# [TREŚĆ DOKUMENTU]
Majonez w kuchniach świata, czyli kulinarna podróż szlakiem niezwykłych smaków

Francuzi smarują nim bagietki, Włosi zdobią przystawki. W Kornwalii spożywa się z nim egzotyczne kanapki, w Niderlandach popularne matiasy, a w Belgii frytki.

Majonez

Majonez podbija kulinarny świat. Decyduje nie tylko o smaku potrawy, ale także dodaje jej finezji i aromatu, a kiedy trzeba tuszuje niepowodzenia. „Majonez na dobre zakorzenił się w polskiej kuchni jako przysmak stosowany do gotowanych jaj. Używa się go również do przyrządzania sałatek jako bazę do sosów i dressingów. Polki znalazły dla niego zastosowanie także w kosmetyce – majonez jest doskonałą odżywką do włosów, twarzy i paznokci oraz środkiem łagodzącym opaleniznę” – mówi Tomasz Kwaśniewski, manager MOSSO. W poszukiwaniu smaku majonezu wybraliśmy się do innych zakątków Europy z pytaniem: do jakich potraw jest najczęściej stosowany?

Kulinarną podróż szlakiem majonezu zaczynamy od jego korzeni, czyli Francji. Legenda głosi, że wszystko zaczęło się w 1756 roku, kiedy francuski książę Richelieu zdobył wyspę Minorkę, będącą wówczas w posiadaniu Anglików. Na miejscu okazało się, że do jedzenia są tylko jaja i oliwa. Z tych ubogich składników, miejscowa ludność przygotowała prawdziwą ucztę – jaja na twardo przyprawione gęstym sosem utartym z żółtek i oliwy. Sos ten nazwano „mayonnaise”, od portu Mahon, leżącego na zdobytym minorskim wybrzeżu. We współczesnej kuchni, Francuzi stosują majonez przede wszystkim do smarowania bagietek. Przyrządzają z nim także prowansalski sos „aioli”, z dodatkiem dużej ilości czosnku, oliwy, żółtka, wody oraz soku z cytryny. Stanowi on doskonały dodatek do pieczonych ryb lub drobiu. Jada się go także z warzywami m. in. karczochami, cukinią, marchewką, fasolką szparagową, rzepą, brokułami oraz ziemniakami. Gotujemy je w osolonej wodzie, tak by zachowały swoją naturalną chrupkość. Po ostudzeniu układamy wokół sosu wraz z rybą, jajkami oraz oliwkami.

# [WYPISANE POZYCJE]
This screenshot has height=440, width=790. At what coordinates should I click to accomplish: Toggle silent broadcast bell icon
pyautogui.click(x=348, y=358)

* * *

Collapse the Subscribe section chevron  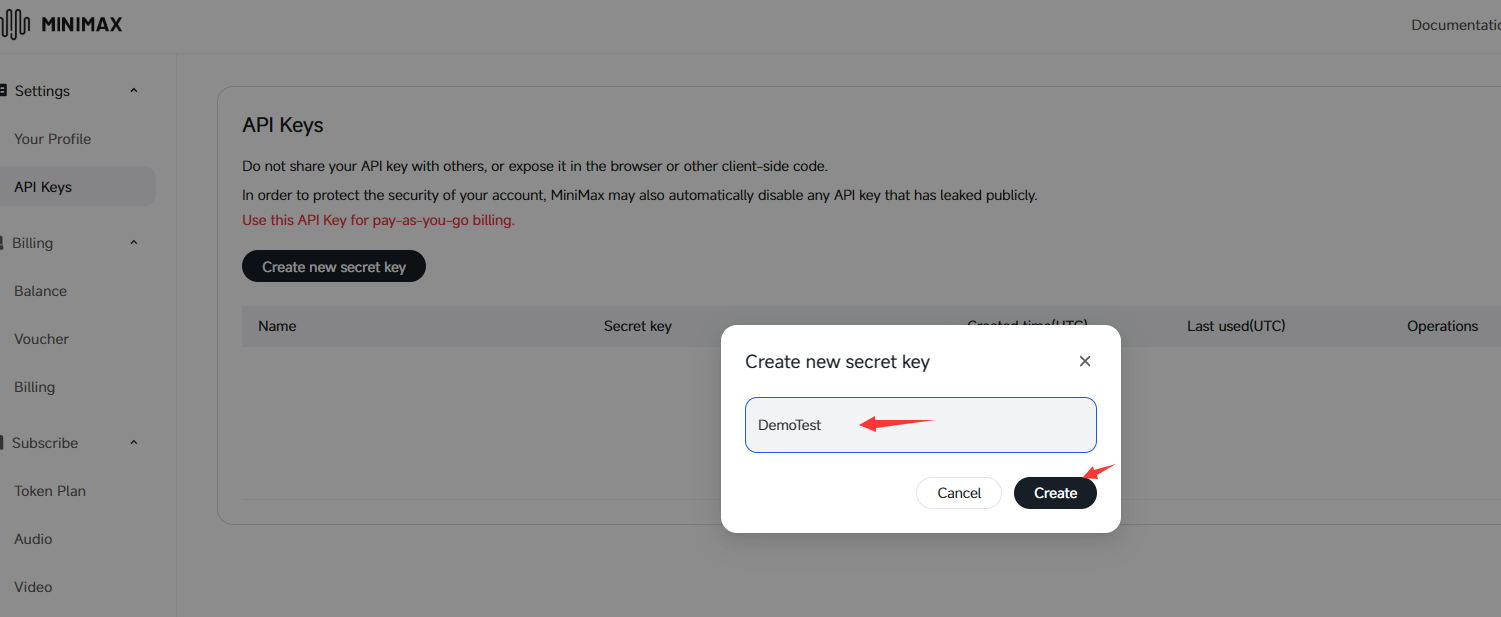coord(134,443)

...

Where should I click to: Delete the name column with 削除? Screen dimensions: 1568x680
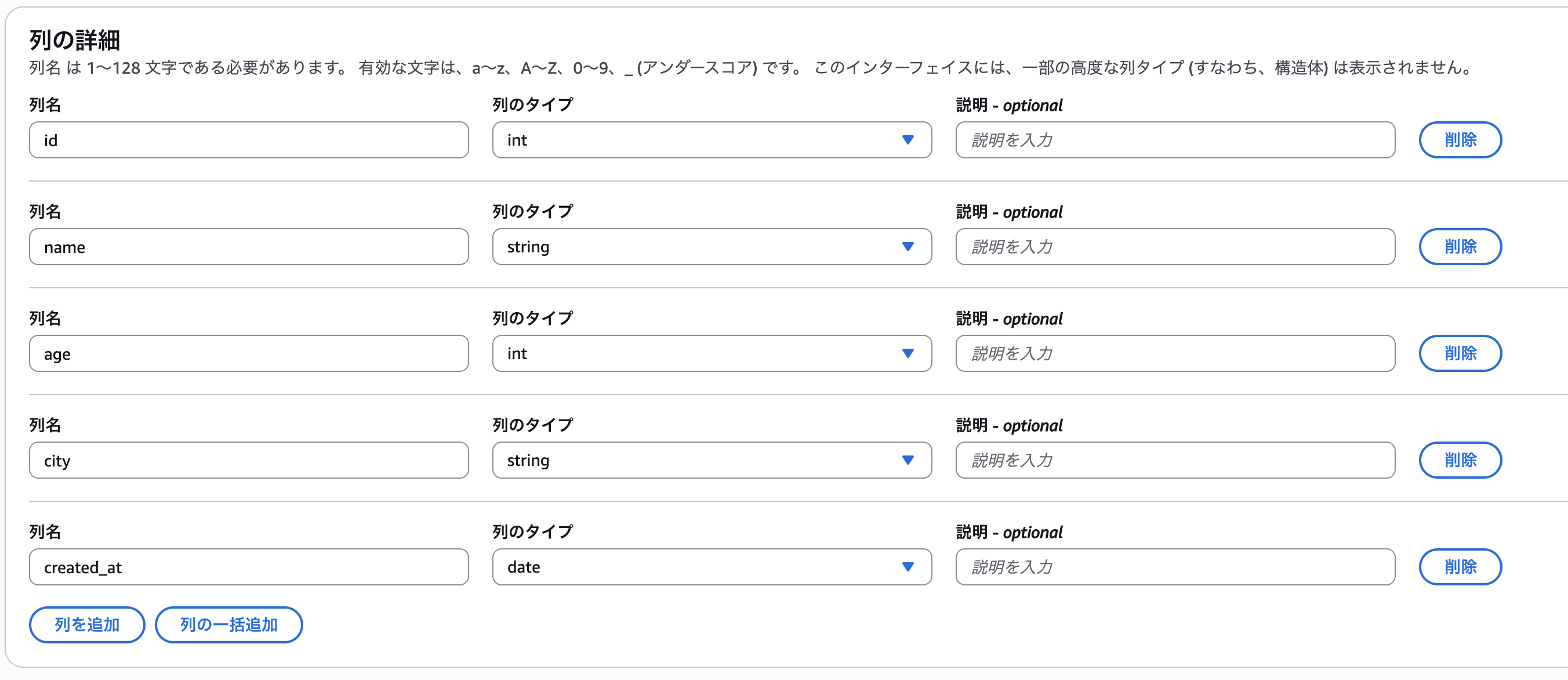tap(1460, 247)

# [ZADANIE DO WYKONANIA 1]
Streść tekst o majonezie w dwóch zdaniach.
# [ZADANIE DO WYKONANIA 2]
Zredaguj fragment tekstu o majonezie, zaczynając od „Francuzi smarują nim” i idąc aż do „jest najczęściej stosowany?”, tak by słowo „matiasy” zastąpić słowem „śledzie”.
# [ZADANIE DO WYKONANIA 3]
Podejmij tekst o majonezie w miejscu, w którym się urywa, i napisz jego dalszy ciąg.
Pozycje nie mają żadnego związku z tekstem o majonezie.

# [ODPOWIEDŹ KOŃCOWA 1]
Majonez podbija kulinarny świat: w Polsce jada się go z gotowanymi jajami, używa do sałatek i sosów, a także w kosmetyce. Według legendy sos powstał w 1756 roku na Minorce i nazwano go od portu Mahon, a dziś Francuzi smarują nim bagietki i przyrządzają z nim sos aioli.

# [ODPOWIEDŹ KOŃCOWA 2]
Francuzi smarują nim bagietki, Włosi zdobią przystawki. W Kornwalii spożywa się z nim egzotyczne kanapki, w Niderlandach popularne śledzie, a w Belgii frytki.

Majonez

Majonez podbija kulinarny świat. Decyduje nie tylko o smaku potrawy, ale także dodaje jej finezji i aromatu, a kiedy trzeba tuszuje niepowodzenia. „Majonez na dobre zakorzenił się w polskiej kuchni jako przysmak stosowany do gotowanych jaj. Używa się go również do przyrządzania sałatek jako bazę do sosów i dressingów. Polki znalazły dla niego zastosowanie także w kosmetyce – majonez jest doskonałą odżywką do włosów, twarzy i paznokci oraz środkiem łagodzącym opaleniznę” – mówi Tomasz Kwaśniewski, manager MOSSO. W poszukiwaniu smaku majonezu wybraliśmy się do innych zakątków Europy z pytaniem: do jakich potraw jest najczęściej stosowany?

# [ODPOWIEDŹ KOŃCOWA 3]
Smaki Piemontu

Z kulinarną pasją zaglądamy do kolejnego atelier smaku. Przenosimy się na Półwysep Apeniński, otoczony akwenami Morza Śródziemnego, do krainy Piemontu, w której od lat króluje skromna kuchnia, wywodząca się z małych miasteczek i wsi. Stolicą regionu jest Turyn, który przez długi czas był siedzibą królewskiej dynastii Sabaudów, podlegający silnym wpływom francuskim, co przejawiało się też w ówczesnej kuchni. Apogeum smaków przypada tu na jesień, kiedy z pól zbierane są plony, a lasy porastające zbocza Alp i Apeninów obfitują w dziczyznę, grzyby i trufle, wnoszące swój aromat do potraw z makaronu, ryżu, mięs i serów. Typowy włoski posiłek składa się z trzech do pięciu dań. Podstawę stanowią „antipasti” (przystawki), „primo” (zupa, makaron lub risotto) oraz „secondo” (mięso czerwone, drób lub ryba), uzupełnione dodatkami w postaci warzyw i owoców, serów oraz słodkich deserów. W piemonckiej kuchni prym wiodą „antipasti”, które, ze względu na swoją obfitość, w innych krajach mogłyby być traktowane jako dania główne. Najbardziej znana to „vitello tonnato”. Do cielęciny dodajemy sos z tuńczyka, przygotowany na bazie majonezu z dodatkiem kaparów, anchois, cytryny i pieprzu. Inną odmianą tego dania jest „pollo tonnato”, czyli kurczak z tuńczykiem, połączony z majonezem, kwaśną śmietaną, zielonym ogórkiem, czerwoną papryką konserwową i kaparami. Stosownym dodatkiem do tych, ale też innych dań, są „grissini”, paluszki chlebowe wypiekane od XVII wieku oraz „wermuty”, wina aromatyzowane ziołami oraz przyprawami korzennymi.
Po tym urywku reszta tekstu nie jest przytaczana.